A suitable busybox binary could be found for example
here, as well as a hint to use
cron
which may better suit the purpose. So far, such trick as you describe worked for me only when login as root from the terminal. But any attempt to run it from the faked
/npc/npc
script not affected the system time... I will try
dhcp.script
if you confirm it working.
Thanks @
sp00025, I didn't realize it was that easy. I copy all the files in
SDcard to my SD card root like your github README.md instructs. Then I added executable permissions to the scripts and binaries.
Then I added this script I named
set_time.sh
to
/mnt/disc1
Bash:
#!/bin/sh
# Sync with local ntp server
/mnt/disc1/busybox sleep 5
while true;
do
ntpd -q -p 192.168.10.1
/mnt/disc1/busybox sleep 10
ntpd -q -p 192.168.10.1
T=$(date +"%Y-%m-%d %H:%M:%S")
TZ='EST-5EDT-4,M3.2.0/02:00:00,M11.1.0/02:00:00'
export TZ
date -s "$T"
/mnt/disc1/busybox sleep 21600
unset TZ
done
Then I edited the
dhcp.script
in
/npc
like this.
Bash:
#!/bin/sh
# udhcpc script edited by Tim Riker <Tim@Rikers.org>
[ -z "$1" ] && echo "Error: should be called from udhcpc" && exit 1
RESOLV_CONF="/mnt/ramdisk/resolv.conf"
[ -n "$broadcast" ] && BROADCAST="broadcast $broadcast"
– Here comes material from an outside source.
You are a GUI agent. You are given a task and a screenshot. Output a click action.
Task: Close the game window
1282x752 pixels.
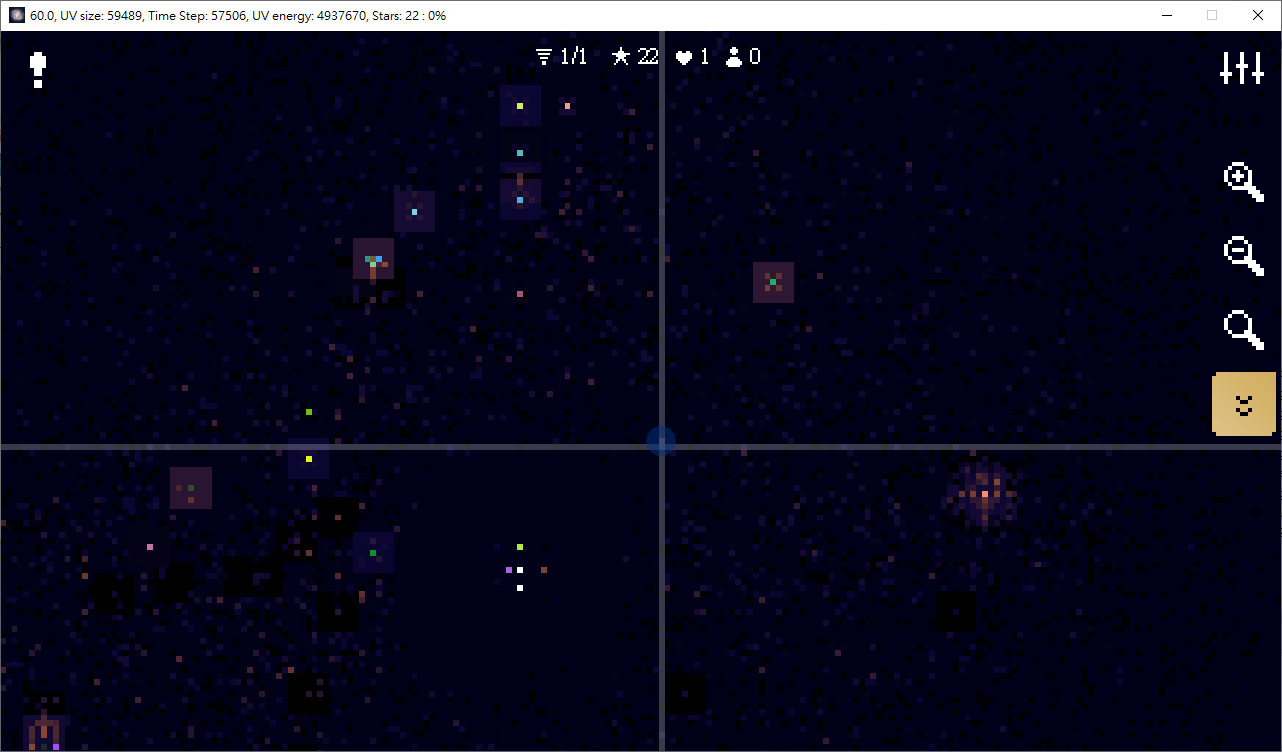point(1258,15)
[ -n "$subnet" ] && NETMASK="netmask $subnet"
case "$1" in
deconfig)
/sbin/ifconfig $interface 0.0.0.0
killall telnetd
;;
renew|bound)
/sbin/ifconfig $interface $ip $BROADCAST $NETMASK
if [ -n "$router" ] ; then
echo "deleting routers"
while route del default gw 0.0.0.0 dev $interface ; do
:
done
metric=0
for i in $router ; do
route add default gw $i dev $interface metric $((metric++))
done
fi
echo -n > $RESOLV_CONF
[ -n "$domain" ] && echo search $domain >> $RESOLV_CONF
for i in $dns ; do
echo adding dns $i
echo nameserver $i >> $RESOLV_CONF
done
# echo "** Start telnetd"
# /usr/sbin/telnetd
echo "** Disable WLAN"
/sbin/ifconfig wlan0 down
# echo "** Start ftpd"
# /mnt/disc1/busybox tcpsvd -vE 0.0.0.0 21 ftpd -w /
# echo "** Start monitoring"
# /mnt/disc1/MONITORING/parse_push &
# echo "** Start Cron"
# /mnt/disc1/busybox crond -L /mnt/disc1/CRON/cron.log -l 0 -c /mnt/disc1/CRON/
echo "** Setting time"
/bin/sh /mnt/disc1/set_time.sh
;;
esac
exit 0
The line
Code:
echo "** Setting time"
bin/sh /mnt/disc1/set_time.sh
kicks off my script and syncs time every 6hrs to my local ntp server.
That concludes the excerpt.